User:Gone Postal/Youtube4Commons.sh

From Wikimedia Commons, the free media repository
Jump to navigation Jump to search

This tool allows the user to download a video from YouTube in a way that is ready to be uploaded to Commons. It creates two files: the video in a VP8/9 format or in Ogg-Theora format and a text file with the wikitext information.

Installation[edit]

You will need the following tools already installed:

  • youtube-dl
  • ffmpeg2theora

After that simply copy the code from #Code and paste it into a text file, that should be called `YouTube4Commons.sh`. And you will need to place that file into a directory searched by PATH and make it executable with `chmod +x YouTube4Commons.sh`.

Running[edit]

Go into a directory where you want your files to be downloaded and type in a command prompt:

 YouTube4Commons.sh youtube-id

Where `youtube-id` is the part of the URL on a YouTube video after ?v=, it should consist of 11 characters (letters, numbers, and symbol -).

Code[edit]

#!/bin/bash

DO_DOWNLOAD="true"

if [ "${1}" = "--download" ]
then
	shift
elif [ "${1}" = "--no-download" ]
then
	DO_DOWNLOAD="false"
	shift
fi

videoId="${1}"
if [[ $videoId =~ ^https?: ]]
then
	echo "Getting ID from the URL…"
	videoId=$( youtube-dl --get-id "${videoId}" )
fi
if [[ ! ${videoId} =~ ^[-_[:alnum:]]{11}$ ]]
then
	echo "Cannot determine video id.
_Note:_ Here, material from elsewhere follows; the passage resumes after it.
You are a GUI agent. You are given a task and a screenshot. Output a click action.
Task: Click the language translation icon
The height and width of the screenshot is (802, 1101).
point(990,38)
Exiting."
	exit 1
fi

echo "[${videoId}]  Retrieving JSON…"
json=$(curl --silent "https://www.youtube.com/oembed?url=https://www.youtube.com/watch?v=${videoId}&format=json")
echo "[${videoId}]  Retrieving HTML…"
html=$(curl --silent "https://www.youtube.com/watch?v=${videoId}")
echo "[${videoId}]  Retrieving video title…"
title=$(youtube-dl --get-title https://www.youtube.com/watch?v=${videoId})
echo "[${videoId}]  Retrieving video description…"
description=$( youtube-dl --get-description https://www.youtube.com/watch?v=${videoId} | sed s@https?://youtu.be/@https://www.youtube.com/watch?v=@g )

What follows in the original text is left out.